Task description >> Please copy the lines below word for word, leaving out the pictures.

Working data >>
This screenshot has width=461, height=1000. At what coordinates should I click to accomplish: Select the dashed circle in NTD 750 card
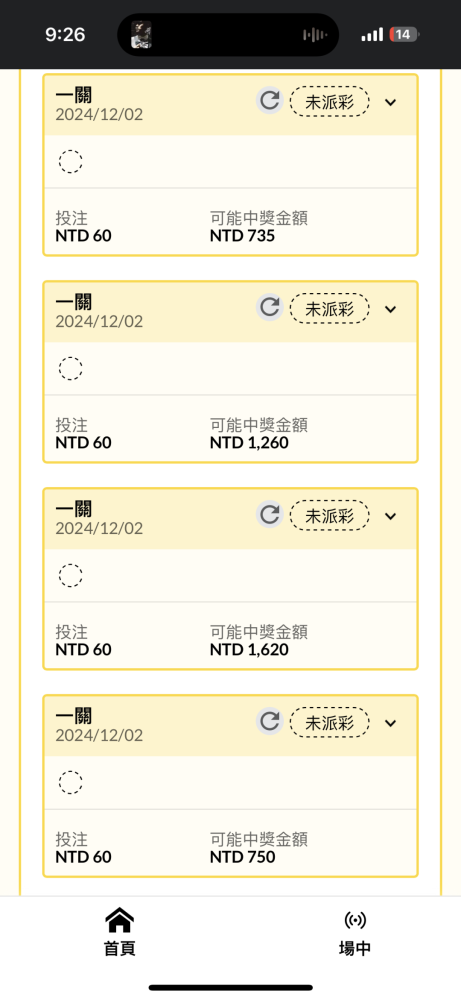pos(70,782)
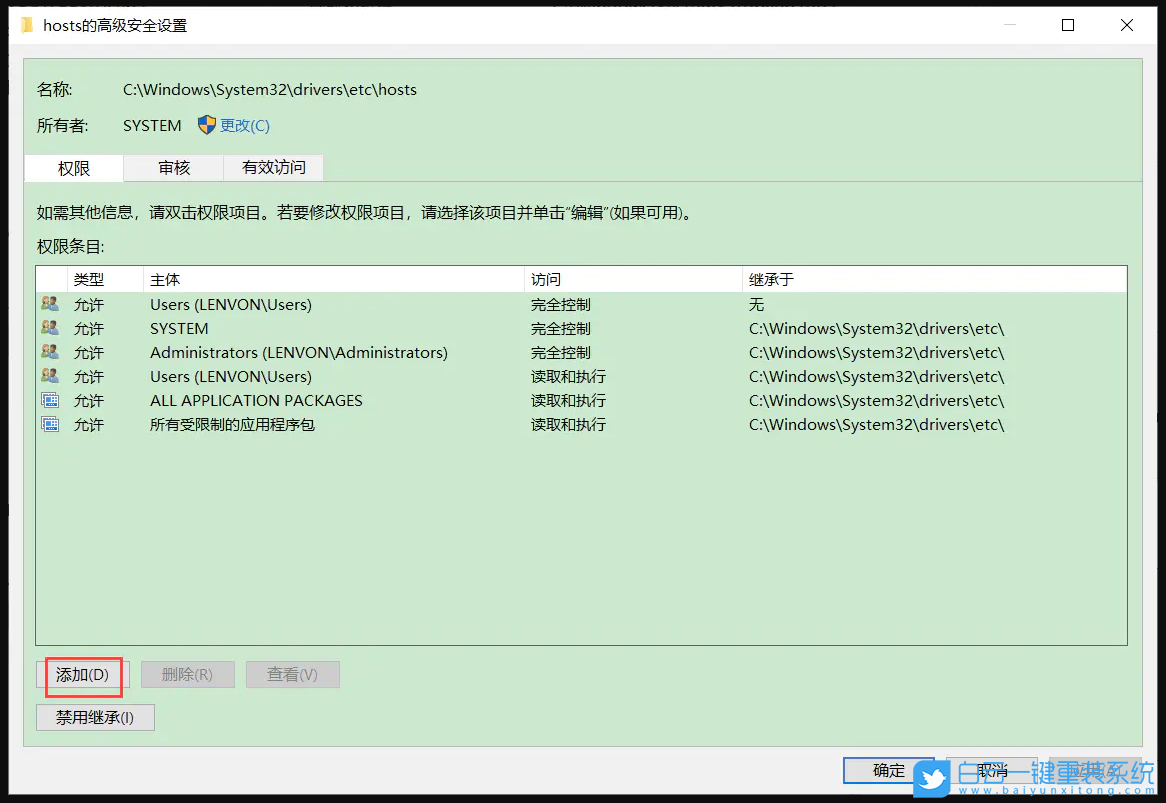Confirm settings with the 确定 button
The image size is (1166, 803).
(x=888, y=770)
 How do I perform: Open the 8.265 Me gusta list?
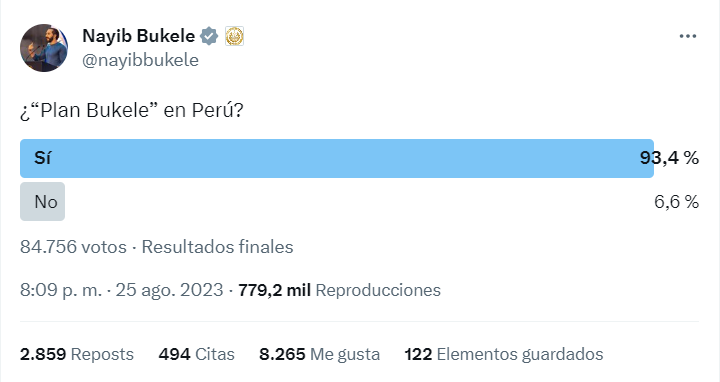[320, 354]
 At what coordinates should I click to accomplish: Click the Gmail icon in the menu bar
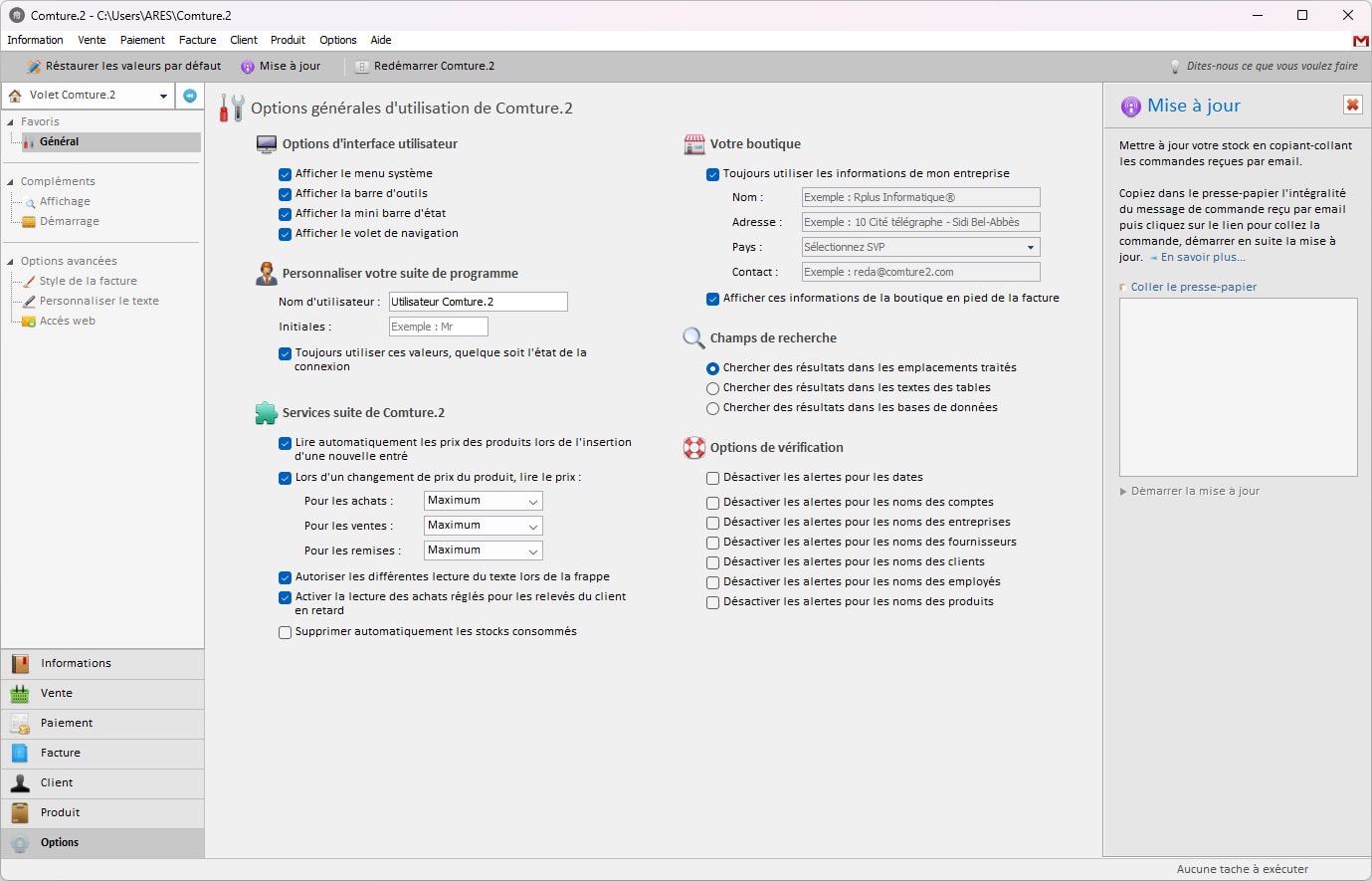click(x=1360, y=41)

Solution for this problem >>
This screenshot has width=461, height=1000. At what coordinates should I click to accomplish: Select the dashed circle in NTD 750 card
pos(70,782)
Confirm settings with the 确定 button
The image size is (1166, 803).
(x=888, y=770)
 How do I perform: Open the 8.265 Me gusta list?
[320, 354]
 At what coordinates should I click to accomplish: Click the Gmail icon in the menu bar
click(x=1360, y=41)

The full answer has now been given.